I have a common sense answer (it’s going to make the situation worse), but I could be wrong and nobody seems to be addressing this.

Reply to this comment

By Moses Pippen (SF/CA/94131)
on January 27th, 2014

Here in California, it’s been hot and dry. I heard that the high-pressure system which has been keeping California dry has been contributing to the freezing temperatures in the eastern U.S.

Everyone is hoping that the high-pressure system will break soon.

Reply to this comment

By Eric Peterson (Front Royal, VA 22630)
on January 28th, 2014

“Ultimately, the distinction between the upper level vortex and its lower level reflections is of interest mainly to meteorologists, “

Sure, but thanks for explaining it to the rest of us anyway.  It is good to know the details.

“If it’s so cold in the southern part of North America because the cold air is there and not in the Arctic, meaning it’s warmer than it should be in the Arctic, what does this mean for sea ice formation in the Arctic Ocean?”

Don’t know, but the redistribution of heat to the Arctic in winter supports cooling.  That is because the normally cold Arctic does not radiate much heat to space.  When it is warmer it radiates more.  Very simply: with this pattern the planet cools.

Reply to this comment

By kermit
on January 30th, 2014

But with a cooler than normal midwestern and eastern North America, that area is radiating less. Is the lower loss of heat from the lower 48 matched, surpassed, or not matched by the more heat radiated off in the Arctic? Seems like less sea ice would mean a lower albedo in the Arctic, contributing to increased absorption of solar radiation.

Reply to this comment

By Eric Peterson (Front Royal, VA 22630)
on January 31st, 2014

kermit, there is no solar radiation in winter in the Arctic.

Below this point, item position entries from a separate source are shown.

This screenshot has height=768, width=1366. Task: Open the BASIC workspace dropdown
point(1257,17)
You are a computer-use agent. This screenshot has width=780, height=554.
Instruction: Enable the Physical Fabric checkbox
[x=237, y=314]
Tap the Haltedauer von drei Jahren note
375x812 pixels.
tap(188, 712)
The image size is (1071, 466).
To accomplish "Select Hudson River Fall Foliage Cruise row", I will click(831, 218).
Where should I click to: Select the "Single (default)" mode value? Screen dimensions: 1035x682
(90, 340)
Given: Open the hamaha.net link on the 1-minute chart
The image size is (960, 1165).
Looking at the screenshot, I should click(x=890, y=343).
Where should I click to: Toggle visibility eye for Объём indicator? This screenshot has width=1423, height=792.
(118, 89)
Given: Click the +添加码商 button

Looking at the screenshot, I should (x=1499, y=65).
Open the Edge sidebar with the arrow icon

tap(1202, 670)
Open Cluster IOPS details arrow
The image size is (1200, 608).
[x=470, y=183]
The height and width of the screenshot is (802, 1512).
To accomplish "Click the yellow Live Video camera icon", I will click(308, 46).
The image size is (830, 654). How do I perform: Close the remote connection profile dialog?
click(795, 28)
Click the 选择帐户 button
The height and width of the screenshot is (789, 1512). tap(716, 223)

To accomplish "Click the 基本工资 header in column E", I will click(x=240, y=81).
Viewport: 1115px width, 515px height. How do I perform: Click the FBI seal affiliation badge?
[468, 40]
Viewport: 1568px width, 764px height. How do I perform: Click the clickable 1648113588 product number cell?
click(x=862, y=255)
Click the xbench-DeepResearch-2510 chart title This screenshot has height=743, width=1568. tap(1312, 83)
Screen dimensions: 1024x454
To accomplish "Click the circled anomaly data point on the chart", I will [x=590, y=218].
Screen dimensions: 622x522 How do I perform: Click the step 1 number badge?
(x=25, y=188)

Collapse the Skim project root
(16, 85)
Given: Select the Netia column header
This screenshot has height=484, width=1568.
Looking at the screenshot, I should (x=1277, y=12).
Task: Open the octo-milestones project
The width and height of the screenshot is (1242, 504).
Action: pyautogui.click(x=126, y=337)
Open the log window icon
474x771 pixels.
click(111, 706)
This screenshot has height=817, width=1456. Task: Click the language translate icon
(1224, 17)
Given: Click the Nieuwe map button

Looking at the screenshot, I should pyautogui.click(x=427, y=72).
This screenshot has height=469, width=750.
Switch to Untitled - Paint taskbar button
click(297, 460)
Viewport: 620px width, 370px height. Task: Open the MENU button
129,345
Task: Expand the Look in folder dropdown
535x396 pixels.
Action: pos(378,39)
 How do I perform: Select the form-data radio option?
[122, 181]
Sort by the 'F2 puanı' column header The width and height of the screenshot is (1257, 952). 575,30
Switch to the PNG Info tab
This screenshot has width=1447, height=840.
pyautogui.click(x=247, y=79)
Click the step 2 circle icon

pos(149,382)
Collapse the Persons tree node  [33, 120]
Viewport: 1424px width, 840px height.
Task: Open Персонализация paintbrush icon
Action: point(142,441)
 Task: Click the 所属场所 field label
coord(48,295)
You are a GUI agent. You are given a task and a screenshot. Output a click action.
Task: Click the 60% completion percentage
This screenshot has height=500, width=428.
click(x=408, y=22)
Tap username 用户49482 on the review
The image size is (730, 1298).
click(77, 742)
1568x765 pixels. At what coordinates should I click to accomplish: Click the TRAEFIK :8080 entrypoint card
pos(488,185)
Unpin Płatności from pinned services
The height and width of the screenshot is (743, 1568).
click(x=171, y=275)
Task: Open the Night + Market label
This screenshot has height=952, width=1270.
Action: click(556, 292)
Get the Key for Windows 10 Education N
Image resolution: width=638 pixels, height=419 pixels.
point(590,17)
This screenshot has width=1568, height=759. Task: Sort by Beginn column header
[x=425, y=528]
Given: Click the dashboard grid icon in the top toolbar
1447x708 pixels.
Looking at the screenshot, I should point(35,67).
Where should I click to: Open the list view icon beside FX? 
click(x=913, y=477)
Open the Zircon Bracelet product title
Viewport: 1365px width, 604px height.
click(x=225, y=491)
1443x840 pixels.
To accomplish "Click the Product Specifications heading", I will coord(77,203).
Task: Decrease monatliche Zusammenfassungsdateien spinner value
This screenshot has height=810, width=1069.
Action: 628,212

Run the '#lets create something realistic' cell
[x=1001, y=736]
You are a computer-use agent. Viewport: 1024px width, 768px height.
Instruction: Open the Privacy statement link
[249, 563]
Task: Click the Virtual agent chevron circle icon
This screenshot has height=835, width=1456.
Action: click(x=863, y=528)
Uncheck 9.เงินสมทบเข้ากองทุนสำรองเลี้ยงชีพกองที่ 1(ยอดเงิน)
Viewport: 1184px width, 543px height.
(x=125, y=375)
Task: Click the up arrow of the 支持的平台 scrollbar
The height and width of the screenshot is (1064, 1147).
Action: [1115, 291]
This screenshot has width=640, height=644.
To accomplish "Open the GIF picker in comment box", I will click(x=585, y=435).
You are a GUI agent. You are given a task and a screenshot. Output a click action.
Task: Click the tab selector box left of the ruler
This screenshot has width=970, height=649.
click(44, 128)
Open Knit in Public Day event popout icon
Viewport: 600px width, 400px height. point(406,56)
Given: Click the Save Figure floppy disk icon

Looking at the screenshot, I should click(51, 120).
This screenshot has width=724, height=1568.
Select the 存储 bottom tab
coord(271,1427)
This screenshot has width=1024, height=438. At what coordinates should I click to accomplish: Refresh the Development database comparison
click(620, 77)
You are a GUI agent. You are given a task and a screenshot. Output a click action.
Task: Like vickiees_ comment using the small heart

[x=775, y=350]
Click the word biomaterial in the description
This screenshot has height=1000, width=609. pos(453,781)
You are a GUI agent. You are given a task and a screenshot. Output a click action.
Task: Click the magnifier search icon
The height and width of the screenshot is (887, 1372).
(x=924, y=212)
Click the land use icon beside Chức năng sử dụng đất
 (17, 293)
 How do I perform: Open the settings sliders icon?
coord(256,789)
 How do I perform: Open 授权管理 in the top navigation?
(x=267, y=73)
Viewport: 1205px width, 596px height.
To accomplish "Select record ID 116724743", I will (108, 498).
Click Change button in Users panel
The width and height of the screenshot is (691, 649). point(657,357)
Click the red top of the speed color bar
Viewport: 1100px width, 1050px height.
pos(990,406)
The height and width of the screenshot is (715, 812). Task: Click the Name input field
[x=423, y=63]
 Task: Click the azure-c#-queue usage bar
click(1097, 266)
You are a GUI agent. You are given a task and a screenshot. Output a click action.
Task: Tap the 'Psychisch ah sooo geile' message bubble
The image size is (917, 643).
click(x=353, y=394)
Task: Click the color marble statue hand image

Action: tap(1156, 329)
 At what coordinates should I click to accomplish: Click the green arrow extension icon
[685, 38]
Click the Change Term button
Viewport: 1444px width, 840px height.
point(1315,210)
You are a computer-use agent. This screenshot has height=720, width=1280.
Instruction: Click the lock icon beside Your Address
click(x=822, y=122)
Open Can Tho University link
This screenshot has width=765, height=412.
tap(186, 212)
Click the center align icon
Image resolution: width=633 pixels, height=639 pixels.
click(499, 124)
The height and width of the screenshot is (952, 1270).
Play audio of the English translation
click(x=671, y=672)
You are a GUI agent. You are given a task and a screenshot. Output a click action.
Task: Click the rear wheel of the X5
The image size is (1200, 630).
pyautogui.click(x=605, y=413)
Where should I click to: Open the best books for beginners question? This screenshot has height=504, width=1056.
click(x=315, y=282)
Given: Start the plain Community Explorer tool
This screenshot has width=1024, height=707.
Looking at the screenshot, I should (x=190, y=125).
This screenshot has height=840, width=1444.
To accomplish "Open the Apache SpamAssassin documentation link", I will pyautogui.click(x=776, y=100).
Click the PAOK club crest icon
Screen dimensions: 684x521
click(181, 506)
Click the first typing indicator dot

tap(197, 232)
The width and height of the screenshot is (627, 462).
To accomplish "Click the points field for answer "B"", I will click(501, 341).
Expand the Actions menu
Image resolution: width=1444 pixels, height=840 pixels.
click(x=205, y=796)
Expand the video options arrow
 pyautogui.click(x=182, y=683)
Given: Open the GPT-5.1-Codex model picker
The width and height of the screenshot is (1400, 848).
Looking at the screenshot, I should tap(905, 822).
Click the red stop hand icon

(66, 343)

You are correct that it is not simple.  The trillion dollar question is how does the heat engine with all its complexities respond to more heat,  Is there more meridional flow and heat loss?  The other meridional flow factor is ocean currents which is driven by different dynamics.

Reply to this comment

By Mati
on January 29th, 2014

¿What kind of projection is th 2nd figure? ¿with 2 poles on the circle? ¿is that correct?

Reply to this comment

By Brandon Hardesty (Bensalem, PA 19020)
on January 29th, 2014

I found this forum that has many articles outlining why climate change is happening. It is a virtual encyclopedia about what we are doing to our planet and how we can change it:  http://www.barkforum.com

Reply to this comment

By Katherine Cooper (Xenia/Ohio)
on February 10th, 2014

As of today, 10 February 2014, we are in the midst of what our meteorologists are calling an arctic cold blast. Is this the return of the polar vortex? If so, how many times will this event revisit us?